When I could breathe slowly again, I said, "Jack."
"Yes."
"What if you really didn't know what happened? And it wasn't some myth you came up with, you really had no idea?"
"That would be a different kind of disappearing," said Jack. "Don't you think? Just different."
I touched the hair elastic on my wrist to keep from disappearing.
"Is your mom home yet?" I asked. "She's probably wondering where we went."
"No," said Jack, "And that's the funny thing. The light's on in her office." He paused, split apart a blade of grass with his fingers. Fingers that built, instead of destroying. "Do you believe in ghosts?"
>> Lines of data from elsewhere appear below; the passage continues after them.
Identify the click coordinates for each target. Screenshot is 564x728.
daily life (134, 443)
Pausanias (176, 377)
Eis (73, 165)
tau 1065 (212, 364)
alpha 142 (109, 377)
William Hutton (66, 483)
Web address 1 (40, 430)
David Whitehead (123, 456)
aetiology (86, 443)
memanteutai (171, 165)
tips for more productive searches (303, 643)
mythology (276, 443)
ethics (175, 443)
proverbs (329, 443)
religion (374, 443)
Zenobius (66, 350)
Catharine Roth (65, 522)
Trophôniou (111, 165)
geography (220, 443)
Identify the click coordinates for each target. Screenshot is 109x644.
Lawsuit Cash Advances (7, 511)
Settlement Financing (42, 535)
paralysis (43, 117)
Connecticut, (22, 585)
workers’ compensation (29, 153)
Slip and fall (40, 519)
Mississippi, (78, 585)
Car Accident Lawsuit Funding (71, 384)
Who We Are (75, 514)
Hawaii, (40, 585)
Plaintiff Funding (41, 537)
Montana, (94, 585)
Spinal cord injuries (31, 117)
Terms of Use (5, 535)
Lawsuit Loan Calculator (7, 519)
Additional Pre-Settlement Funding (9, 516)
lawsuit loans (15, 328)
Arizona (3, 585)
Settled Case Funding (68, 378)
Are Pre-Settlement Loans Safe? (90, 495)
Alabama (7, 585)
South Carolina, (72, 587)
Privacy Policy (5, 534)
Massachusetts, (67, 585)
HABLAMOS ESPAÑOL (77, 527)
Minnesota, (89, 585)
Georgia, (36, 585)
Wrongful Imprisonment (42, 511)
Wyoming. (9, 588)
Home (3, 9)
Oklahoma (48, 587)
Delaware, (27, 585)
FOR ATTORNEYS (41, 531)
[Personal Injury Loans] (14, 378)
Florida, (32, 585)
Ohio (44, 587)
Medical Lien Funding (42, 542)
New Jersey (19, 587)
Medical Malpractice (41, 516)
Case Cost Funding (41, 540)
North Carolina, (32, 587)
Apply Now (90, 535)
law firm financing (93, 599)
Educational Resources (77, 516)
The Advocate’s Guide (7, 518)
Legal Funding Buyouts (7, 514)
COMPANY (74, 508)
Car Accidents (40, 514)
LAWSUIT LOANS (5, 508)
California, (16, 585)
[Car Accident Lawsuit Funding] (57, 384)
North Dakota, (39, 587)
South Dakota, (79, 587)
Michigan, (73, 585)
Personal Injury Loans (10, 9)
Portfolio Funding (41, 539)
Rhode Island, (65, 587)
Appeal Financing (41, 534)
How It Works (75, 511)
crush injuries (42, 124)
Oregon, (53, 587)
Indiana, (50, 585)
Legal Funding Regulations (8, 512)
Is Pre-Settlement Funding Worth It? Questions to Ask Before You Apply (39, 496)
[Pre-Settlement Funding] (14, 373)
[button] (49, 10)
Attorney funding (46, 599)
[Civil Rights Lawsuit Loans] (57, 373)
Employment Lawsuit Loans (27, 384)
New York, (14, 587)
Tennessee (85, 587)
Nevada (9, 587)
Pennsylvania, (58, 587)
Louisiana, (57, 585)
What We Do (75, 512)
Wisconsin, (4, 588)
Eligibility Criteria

I closed my eyes, and pretended the cosmic storm was already happening. I imagined every dip and curve in our backstories turning white hot and dissolving, like meteors entering the Earth's atmosphere, until they could never affect us again. But I knew that was not how it worked.
"Yes," I said. The moon was tinted lavender by a passing thundercloud, and looked like some bothered God had been rubbing that spot in the sky, over and over, until light shone through. "Sure, I do."
I felt so small, suddenly, sitting outside in the middle of the night. I thought about the improbability of moving through a world like this, where new friends sit together with their mysteries, and where people disappear for unclear reasons, and where there are always hidden guns in the house -- and the sheer strangeness of it all opened up above us with the pause and force of parachutes, as it always does, catching you right before it's too late.